As the Phillies sit out there in Las Vegas, trolling for whatever, newly-minted general manager Ruben Amaro Jr. might be best to sit tight. Figure out an answer to Jamie Moyer's issues, whatever they are. Don't do any unnecessary gymnastics in an attempt to fill in for Pat Burrell in leftfield. Don't go crazy about a backup infielder to keep second base warm while we wait for Chase Utley to heal -- unless you've been lying about Utley's prognosis following hip surgery.
Do less. Horde some cash, even a small pile. Wait.
Read the economy here. See the effect it is having all over the sports landscape. Watch the National Football League lay off 14 percent of its staff. Maybe this is an excess of caution -- I have no idea -- but every league except the NHL has already resorted to at least some layoffs. See that. Plan for that.

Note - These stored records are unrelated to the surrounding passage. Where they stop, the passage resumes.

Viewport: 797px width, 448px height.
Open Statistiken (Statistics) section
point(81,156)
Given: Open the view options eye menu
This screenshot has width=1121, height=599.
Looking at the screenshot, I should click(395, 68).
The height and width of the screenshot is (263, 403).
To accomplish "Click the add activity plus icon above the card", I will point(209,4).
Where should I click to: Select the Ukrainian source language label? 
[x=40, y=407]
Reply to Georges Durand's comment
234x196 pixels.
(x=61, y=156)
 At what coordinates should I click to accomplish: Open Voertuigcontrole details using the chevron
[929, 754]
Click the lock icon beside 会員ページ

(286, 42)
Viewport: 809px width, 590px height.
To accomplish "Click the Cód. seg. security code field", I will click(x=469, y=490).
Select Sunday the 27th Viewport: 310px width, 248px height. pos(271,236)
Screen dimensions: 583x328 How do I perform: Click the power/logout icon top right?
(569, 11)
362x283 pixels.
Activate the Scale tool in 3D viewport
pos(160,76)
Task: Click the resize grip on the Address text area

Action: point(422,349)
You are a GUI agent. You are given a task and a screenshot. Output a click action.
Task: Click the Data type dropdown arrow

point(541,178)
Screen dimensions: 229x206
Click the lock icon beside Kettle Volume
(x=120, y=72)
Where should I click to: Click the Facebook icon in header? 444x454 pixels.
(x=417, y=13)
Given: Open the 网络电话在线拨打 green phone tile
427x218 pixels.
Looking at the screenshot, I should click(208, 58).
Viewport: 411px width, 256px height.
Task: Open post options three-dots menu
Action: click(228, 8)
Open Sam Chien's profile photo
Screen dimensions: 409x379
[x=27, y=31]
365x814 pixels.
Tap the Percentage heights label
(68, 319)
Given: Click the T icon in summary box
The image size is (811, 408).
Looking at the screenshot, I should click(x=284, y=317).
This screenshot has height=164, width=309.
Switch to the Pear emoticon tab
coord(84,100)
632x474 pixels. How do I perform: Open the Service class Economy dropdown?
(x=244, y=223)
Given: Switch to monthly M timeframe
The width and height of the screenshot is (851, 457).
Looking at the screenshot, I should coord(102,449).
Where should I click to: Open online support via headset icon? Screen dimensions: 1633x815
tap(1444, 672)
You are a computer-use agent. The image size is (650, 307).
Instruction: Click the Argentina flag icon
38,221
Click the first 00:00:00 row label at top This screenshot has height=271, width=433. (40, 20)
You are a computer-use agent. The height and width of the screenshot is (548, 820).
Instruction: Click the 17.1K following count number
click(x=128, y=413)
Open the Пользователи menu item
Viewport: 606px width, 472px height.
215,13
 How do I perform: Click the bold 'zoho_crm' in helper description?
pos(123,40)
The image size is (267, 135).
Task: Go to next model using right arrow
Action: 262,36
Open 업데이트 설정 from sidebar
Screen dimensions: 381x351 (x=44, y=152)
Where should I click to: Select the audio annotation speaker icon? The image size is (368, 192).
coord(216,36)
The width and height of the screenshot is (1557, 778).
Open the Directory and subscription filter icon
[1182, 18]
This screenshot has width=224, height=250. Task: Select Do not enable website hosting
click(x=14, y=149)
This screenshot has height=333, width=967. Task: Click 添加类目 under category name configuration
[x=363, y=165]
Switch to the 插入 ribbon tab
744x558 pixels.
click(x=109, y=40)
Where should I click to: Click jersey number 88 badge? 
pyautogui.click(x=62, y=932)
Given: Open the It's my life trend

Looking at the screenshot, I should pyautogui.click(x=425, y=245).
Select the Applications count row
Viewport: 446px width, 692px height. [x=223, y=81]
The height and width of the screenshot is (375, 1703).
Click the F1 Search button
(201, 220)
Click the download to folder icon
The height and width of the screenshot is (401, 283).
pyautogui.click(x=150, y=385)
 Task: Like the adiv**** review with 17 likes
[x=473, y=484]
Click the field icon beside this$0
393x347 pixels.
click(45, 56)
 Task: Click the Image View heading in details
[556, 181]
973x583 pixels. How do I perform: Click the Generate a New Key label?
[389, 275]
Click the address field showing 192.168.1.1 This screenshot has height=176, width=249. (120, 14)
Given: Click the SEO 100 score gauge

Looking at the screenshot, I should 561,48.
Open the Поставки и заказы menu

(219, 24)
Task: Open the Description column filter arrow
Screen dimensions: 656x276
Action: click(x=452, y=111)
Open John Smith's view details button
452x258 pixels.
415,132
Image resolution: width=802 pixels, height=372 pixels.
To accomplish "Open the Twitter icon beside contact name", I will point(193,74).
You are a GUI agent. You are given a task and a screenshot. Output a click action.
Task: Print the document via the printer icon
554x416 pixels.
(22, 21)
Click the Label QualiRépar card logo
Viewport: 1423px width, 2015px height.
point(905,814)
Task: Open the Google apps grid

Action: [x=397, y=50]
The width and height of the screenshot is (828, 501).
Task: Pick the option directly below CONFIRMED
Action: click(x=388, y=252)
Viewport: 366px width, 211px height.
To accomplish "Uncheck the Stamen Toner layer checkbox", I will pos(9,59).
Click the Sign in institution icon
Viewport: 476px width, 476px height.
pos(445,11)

If the economy fails to turn in the next few months, cash will be king once the season starts. If the recession grows worse, anybody sitting on even a little bit of money will be in a position to turn that money into a talent windfall. June will be a lousy time to be a seller in MLB but a great time -- maybe a historically-great time -- to be a buyer. That should be Amaro's plan.
You would think, coming off of a World Championship, that Philadelphia will be a little bit more recession-proof than the average baseball city. If Amaro can identify and isolate some cash now, it is likely to be still available in a couple of months. At that point, provided the team doesn't get off to a terrible start, it might be the better time to know the Phillies' needs and to address them.
If the economy turns up, great -- they'll have the money to spend in a normal economy. But if it stays bad, that cash will buy things they never had a chance to buy in the past from teams desperate to shed salary. The prospects that they don't have to trade won't matter. Cash will be king.